Énoncé » Reproduisez à l'identique les lignes des entrées, en partant de celle qui contient "Click the Ethereum network logo icon" et en allant jusqu'à celle qui contient "pos(85,1102)", ces deux lignes comprises. Omettez les images dans votre réponse.

------ Données

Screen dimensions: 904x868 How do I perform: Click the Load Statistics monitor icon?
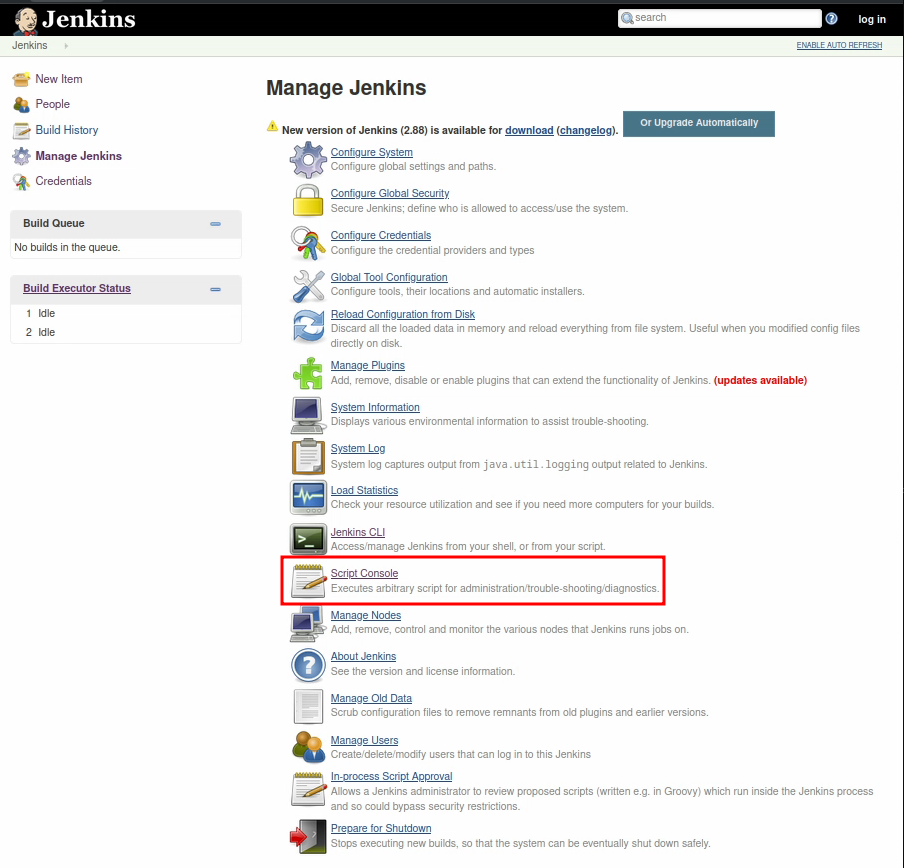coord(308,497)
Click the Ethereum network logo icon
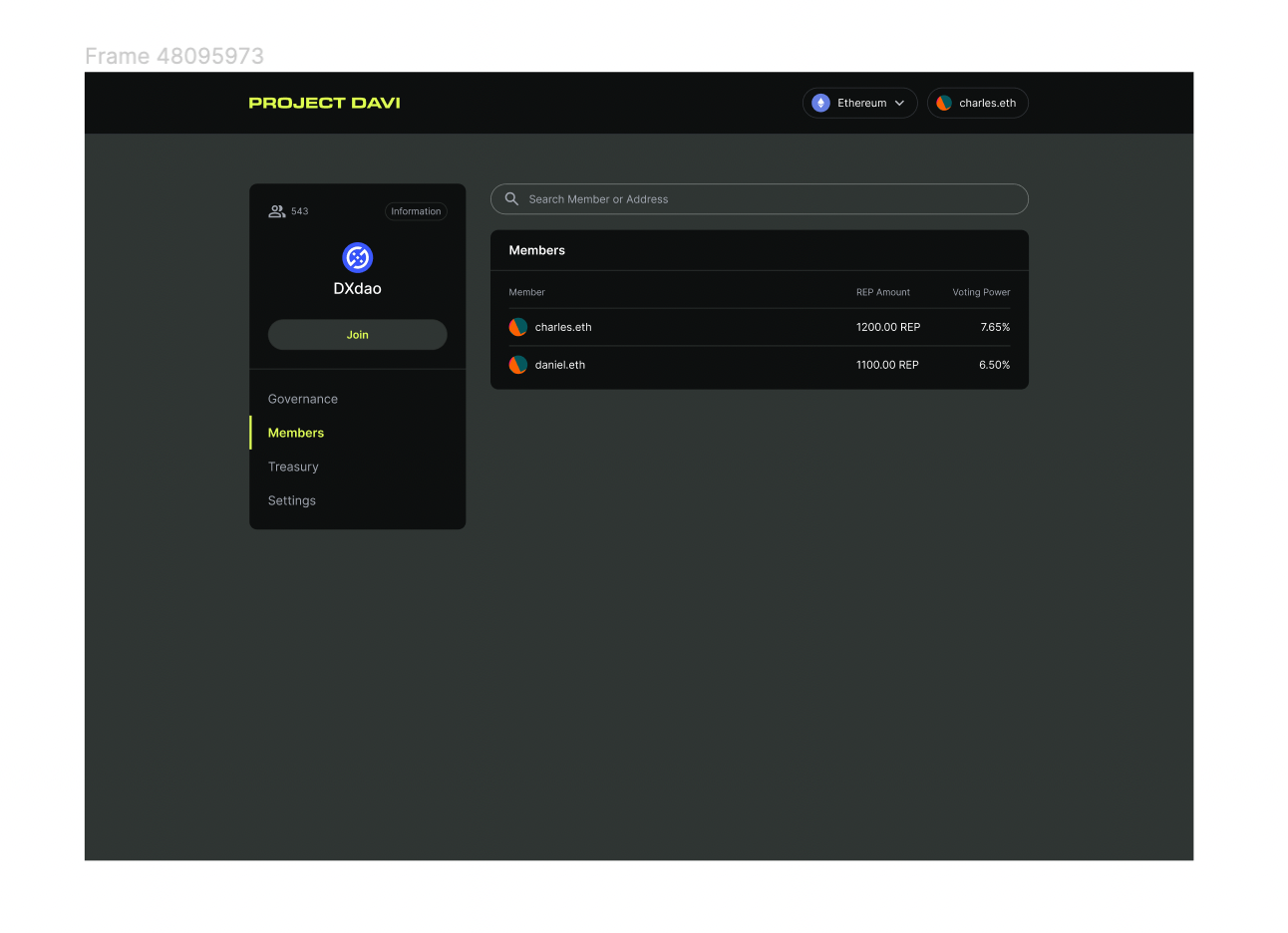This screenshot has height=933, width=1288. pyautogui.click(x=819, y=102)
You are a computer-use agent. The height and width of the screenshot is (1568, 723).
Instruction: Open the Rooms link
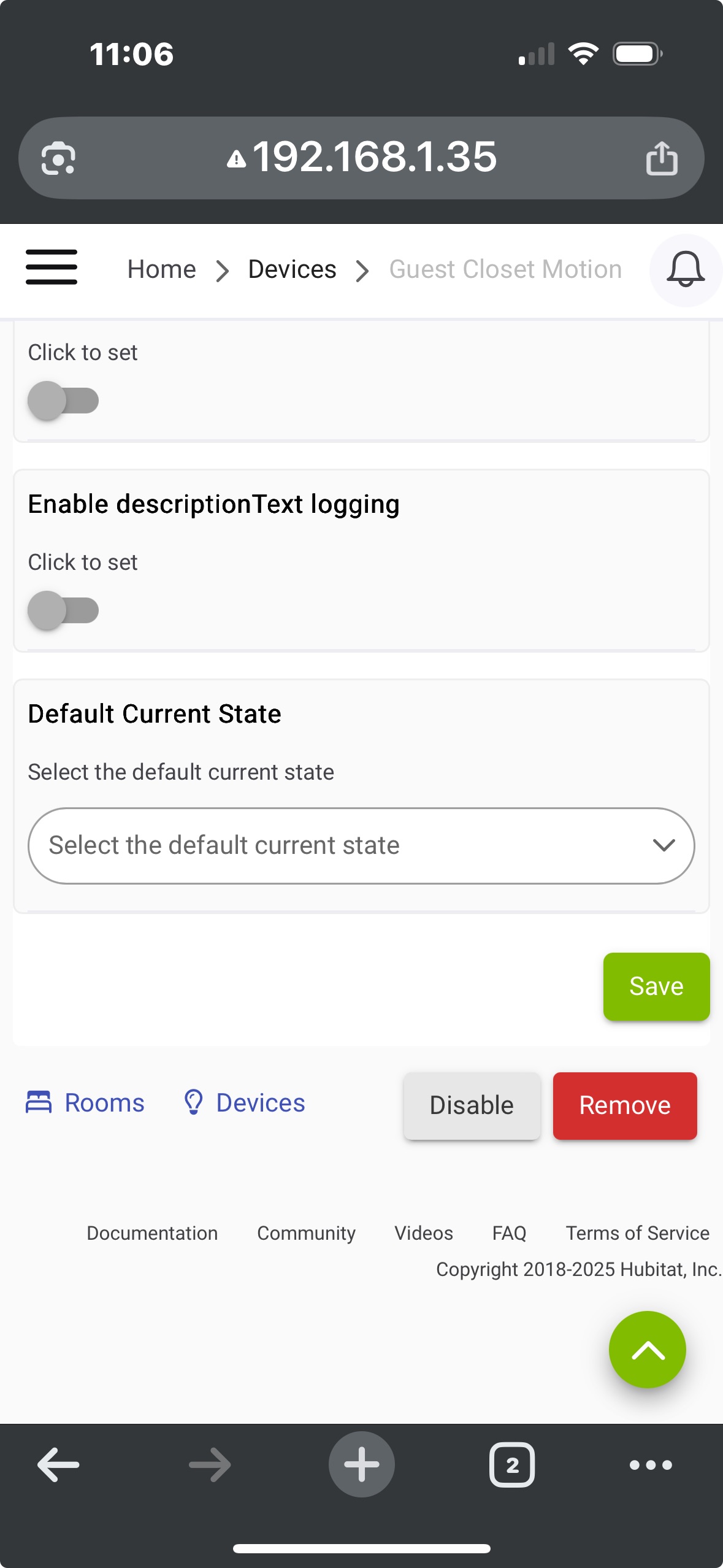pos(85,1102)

------------
------ Données

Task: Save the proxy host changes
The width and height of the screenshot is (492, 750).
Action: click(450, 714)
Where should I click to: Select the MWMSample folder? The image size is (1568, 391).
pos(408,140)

------------

Corrigé »
Click the Ethereum network logo icon
This screenshot has height=933, width=1288. pyautogui.click(x=819, y=102)
You are a computer-use agent. The height and width of the screenshot is (1568, 723).
Instruction: Open the Rooms link
pos(85,1102)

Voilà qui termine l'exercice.